Give again the entries below exactly, beginning at the first line and ending at the line with "Click the paragraph".
******
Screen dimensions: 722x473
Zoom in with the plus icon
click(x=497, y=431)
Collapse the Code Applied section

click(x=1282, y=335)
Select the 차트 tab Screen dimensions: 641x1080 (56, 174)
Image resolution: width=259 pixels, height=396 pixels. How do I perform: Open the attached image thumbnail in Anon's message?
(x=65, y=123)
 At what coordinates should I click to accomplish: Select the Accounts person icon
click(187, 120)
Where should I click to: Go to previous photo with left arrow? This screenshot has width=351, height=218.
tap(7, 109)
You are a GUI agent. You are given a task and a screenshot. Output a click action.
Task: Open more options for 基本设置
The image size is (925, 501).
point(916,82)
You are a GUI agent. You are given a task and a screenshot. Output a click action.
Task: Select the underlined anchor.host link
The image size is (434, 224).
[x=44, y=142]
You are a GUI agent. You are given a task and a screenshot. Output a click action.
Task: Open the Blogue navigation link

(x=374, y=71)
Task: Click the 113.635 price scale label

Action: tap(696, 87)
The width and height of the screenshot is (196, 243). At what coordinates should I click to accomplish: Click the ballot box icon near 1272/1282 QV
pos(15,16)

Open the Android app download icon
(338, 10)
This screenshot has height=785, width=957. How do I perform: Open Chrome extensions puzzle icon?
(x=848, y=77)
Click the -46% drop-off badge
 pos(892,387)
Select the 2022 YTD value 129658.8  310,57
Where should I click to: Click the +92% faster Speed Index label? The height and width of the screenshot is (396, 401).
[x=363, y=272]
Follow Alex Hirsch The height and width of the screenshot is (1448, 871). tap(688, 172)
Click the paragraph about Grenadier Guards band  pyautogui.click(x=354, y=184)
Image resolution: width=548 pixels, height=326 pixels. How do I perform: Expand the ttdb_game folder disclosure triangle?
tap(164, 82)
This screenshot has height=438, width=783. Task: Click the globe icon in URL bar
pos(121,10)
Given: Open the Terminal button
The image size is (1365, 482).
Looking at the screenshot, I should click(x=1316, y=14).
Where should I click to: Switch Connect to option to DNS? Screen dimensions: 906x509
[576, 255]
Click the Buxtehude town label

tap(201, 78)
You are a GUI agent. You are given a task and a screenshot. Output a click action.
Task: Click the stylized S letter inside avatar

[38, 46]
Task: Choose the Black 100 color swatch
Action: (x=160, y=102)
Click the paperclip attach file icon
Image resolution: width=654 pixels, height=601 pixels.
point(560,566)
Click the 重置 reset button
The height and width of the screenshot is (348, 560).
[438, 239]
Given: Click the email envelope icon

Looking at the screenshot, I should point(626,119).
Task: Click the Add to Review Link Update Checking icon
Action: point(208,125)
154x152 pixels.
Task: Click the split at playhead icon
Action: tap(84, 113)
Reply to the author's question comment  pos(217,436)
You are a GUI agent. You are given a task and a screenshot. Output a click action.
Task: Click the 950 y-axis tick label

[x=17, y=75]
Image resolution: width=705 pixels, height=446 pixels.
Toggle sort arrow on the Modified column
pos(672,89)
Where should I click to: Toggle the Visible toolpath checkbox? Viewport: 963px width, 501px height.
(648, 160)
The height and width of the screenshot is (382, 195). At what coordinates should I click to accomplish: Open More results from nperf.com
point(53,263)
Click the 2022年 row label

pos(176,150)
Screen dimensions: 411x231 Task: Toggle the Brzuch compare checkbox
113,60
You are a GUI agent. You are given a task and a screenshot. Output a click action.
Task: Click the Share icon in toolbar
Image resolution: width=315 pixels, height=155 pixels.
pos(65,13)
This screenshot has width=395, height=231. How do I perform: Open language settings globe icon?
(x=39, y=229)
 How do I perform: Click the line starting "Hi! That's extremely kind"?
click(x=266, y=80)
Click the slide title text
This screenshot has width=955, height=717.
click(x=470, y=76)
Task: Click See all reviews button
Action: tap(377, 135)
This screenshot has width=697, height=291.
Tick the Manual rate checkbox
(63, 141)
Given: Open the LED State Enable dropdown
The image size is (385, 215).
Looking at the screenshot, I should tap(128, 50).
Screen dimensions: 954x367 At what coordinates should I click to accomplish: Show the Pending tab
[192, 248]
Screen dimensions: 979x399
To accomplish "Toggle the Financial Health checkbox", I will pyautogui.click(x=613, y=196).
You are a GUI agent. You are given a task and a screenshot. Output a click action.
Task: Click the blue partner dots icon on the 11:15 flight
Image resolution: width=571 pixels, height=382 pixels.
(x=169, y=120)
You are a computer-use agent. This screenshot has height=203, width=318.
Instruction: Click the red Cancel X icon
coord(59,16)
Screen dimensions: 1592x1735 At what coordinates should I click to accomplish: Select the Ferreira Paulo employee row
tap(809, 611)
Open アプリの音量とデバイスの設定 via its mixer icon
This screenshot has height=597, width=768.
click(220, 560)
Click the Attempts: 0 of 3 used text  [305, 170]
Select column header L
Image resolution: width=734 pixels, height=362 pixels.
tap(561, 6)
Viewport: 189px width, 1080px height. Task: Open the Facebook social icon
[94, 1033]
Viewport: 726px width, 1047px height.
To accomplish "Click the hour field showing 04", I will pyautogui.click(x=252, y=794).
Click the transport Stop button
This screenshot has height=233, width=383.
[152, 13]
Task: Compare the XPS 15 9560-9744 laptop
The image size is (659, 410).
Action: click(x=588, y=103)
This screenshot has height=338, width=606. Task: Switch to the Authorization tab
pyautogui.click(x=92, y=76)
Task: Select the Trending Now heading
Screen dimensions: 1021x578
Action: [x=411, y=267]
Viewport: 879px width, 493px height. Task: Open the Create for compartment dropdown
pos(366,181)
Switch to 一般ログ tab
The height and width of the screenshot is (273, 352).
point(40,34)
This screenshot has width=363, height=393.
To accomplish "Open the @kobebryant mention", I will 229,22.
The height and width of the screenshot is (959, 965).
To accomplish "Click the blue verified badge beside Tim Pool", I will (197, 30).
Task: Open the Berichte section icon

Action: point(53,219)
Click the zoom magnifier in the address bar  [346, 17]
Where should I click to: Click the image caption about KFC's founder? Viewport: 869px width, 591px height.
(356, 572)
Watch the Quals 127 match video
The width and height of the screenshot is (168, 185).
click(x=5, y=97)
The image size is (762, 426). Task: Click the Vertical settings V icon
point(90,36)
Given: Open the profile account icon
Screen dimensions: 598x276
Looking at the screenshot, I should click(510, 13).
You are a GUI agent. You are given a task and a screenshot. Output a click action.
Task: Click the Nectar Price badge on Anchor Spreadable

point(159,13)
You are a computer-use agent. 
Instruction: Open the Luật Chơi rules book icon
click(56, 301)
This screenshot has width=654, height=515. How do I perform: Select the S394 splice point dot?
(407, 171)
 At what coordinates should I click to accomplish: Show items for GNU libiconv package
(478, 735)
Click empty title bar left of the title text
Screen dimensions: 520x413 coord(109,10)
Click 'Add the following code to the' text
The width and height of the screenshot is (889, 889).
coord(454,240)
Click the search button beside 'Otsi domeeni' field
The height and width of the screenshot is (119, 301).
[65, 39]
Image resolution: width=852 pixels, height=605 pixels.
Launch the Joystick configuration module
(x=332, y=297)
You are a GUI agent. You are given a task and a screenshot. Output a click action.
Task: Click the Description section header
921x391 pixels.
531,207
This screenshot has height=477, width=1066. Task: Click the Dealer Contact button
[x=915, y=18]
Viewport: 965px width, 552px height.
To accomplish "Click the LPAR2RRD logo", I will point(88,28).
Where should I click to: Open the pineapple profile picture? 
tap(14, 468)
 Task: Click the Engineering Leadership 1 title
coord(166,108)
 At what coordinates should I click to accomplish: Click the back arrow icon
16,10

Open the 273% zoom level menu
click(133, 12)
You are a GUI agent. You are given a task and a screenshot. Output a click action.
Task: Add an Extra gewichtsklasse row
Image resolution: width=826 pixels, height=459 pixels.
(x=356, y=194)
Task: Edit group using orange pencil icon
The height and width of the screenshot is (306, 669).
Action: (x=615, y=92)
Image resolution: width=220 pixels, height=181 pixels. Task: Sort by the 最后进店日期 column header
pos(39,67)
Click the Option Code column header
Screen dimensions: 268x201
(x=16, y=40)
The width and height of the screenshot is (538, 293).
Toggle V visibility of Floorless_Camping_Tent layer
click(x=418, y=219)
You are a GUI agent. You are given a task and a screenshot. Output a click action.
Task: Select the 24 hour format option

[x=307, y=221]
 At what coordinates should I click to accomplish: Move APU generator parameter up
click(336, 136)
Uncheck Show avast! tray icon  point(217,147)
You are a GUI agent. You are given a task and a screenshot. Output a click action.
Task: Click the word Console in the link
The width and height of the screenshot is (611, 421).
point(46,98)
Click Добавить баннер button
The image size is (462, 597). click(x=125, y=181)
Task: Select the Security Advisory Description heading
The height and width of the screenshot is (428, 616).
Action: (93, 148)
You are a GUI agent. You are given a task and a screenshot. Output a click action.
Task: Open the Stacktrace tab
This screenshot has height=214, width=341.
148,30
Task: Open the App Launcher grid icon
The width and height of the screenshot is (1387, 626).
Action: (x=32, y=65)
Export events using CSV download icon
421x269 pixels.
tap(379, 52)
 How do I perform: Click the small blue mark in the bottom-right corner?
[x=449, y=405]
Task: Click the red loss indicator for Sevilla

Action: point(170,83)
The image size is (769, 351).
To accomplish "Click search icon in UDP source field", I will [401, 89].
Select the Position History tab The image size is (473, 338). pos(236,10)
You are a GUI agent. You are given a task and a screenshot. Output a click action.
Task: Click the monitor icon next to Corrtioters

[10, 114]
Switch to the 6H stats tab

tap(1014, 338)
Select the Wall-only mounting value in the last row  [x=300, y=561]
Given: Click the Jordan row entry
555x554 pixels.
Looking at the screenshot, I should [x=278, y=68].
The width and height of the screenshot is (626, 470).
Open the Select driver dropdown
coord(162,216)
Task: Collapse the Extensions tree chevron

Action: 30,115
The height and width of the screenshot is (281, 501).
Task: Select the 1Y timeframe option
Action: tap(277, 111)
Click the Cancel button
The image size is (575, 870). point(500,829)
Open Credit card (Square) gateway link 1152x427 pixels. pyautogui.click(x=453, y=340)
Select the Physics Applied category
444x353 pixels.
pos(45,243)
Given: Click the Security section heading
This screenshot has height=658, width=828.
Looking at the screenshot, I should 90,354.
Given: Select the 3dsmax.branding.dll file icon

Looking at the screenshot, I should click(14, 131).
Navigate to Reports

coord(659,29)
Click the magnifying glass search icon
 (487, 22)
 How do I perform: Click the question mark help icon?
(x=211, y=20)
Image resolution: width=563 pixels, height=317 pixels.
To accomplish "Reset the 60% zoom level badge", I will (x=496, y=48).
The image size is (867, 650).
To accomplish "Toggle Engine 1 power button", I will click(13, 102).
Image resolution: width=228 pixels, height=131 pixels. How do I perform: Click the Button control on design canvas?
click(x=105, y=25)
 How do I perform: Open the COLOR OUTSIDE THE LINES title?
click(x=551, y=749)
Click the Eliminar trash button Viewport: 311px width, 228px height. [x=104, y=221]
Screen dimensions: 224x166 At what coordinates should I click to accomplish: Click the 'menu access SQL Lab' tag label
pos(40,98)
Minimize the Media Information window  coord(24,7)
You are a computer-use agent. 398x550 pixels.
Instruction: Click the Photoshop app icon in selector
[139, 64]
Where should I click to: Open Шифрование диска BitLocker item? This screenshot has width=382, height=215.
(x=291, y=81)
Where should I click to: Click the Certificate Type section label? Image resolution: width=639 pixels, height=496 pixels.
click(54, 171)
******
ANSWER SPACE =
Screen dimensions: 722x473
Zoom in with the plus icon
click(x=497, y=431)
Collapse the Code Applied section

click(x=1282, y=335)
Select the 차트 tab Screen dimensions: 641x1080 (56, 174)
Image resolution: width=259 pixels, height=396 pixels. How do I perform: Open the attached image thumbnail in Anon's message?
(x=65, y=123)
 At what coordinates should I click to accomplish: Select the Accounts person icon
click(187, 120)
Where should I click to: Go to previous photo with left arrow? This screenshot has width=351, height=218.
tap(7, 109)
You are a GUI agent. You are given a task and a screenshot. Output a click action.
Task: Open more options for 基本设置
The image size is (925, 501).
point(916,82)
You are a GUI agent. You are given a task and a screenshot. Output a click action.
Task: Select the underlined anchor.host link
The image size is (434, 224).
[x=44, y=142]
You are a GUI agent. You are given a task and a screenshot. Output a click action.
Task: Open the Blogue navigation link

(x=374, y=71)
Task: Click the 113.635 price scale label

Action: tap(696, 87)
The width and height of the screenshot is (196, 243). At what coordinates should I click to accomplish: Click the ballot box icon near 1272/1282 QV
pos(15,16)

Open the Android app download icon
(338, 10)
This screenshot has height=785, width=957. How do I perform: Open Chrome extensions puzzle icon?
(x=848, y=77)
Click the -46% drop-off badge
 pos(892,387)
Select the 2022 YTD value 129658.8  310,57
Where should I click to: Click the +92% faster Speed Index label? The height and width of the screenshot is (396, 401).
[x=363, y=272]
Follow Alex Hirsch The height and width of the screenshot is (1448, 871). tap(688, 172)
Click the paragraph about Grenadier Guards band  pyautogui.click(x=354, y=184)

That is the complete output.